### Exercise brief
Count the lines in the rows below that contain the word "room", matching case exactly, and give only the number.

>> START Source records

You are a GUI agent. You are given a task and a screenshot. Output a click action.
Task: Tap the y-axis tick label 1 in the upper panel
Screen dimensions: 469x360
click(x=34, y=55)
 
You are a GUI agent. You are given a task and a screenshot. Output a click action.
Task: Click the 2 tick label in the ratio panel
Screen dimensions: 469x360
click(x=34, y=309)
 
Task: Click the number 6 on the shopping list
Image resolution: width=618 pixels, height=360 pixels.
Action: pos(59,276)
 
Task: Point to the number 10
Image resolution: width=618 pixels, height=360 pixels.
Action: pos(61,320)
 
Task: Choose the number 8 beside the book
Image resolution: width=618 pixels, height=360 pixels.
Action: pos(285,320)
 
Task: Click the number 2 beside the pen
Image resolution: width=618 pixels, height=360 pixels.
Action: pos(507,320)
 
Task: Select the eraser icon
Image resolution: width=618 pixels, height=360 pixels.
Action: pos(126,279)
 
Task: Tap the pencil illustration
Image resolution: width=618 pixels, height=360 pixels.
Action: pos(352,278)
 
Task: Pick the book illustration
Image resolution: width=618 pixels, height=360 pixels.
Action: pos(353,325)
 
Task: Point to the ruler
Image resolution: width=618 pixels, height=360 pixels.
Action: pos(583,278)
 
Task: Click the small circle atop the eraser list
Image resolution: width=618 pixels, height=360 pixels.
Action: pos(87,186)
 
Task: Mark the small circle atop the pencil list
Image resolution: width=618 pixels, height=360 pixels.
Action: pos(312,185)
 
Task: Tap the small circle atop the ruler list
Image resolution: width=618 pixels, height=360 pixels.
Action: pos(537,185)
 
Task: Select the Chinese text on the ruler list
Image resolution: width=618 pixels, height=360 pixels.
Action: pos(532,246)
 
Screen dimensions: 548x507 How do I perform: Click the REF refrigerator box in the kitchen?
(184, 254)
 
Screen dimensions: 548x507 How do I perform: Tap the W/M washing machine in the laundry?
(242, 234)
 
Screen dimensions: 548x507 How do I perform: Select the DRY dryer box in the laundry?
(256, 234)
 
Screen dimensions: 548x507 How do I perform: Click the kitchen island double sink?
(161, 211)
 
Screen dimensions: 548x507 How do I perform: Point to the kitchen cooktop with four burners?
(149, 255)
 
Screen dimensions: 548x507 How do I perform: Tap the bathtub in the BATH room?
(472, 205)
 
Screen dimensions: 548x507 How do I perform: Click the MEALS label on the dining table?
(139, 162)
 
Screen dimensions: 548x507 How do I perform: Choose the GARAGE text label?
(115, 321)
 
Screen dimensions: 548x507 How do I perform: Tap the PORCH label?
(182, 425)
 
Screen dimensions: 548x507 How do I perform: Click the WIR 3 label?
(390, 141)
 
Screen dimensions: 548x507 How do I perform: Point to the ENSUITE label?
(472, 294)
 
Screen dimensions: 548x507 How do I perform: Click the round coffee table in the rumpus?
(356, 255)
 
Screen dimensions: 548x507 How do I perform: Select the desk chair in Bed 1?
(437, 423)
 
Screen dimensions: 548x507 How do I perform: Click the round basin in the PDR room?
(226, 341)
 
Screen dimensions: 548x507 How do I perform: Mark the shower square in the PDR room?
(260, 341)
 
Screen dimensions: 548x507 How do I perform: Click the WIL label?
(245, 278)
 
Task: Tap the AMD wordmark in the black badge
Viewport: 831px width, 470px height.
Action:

>> END Source records

### Answer to the exercise
3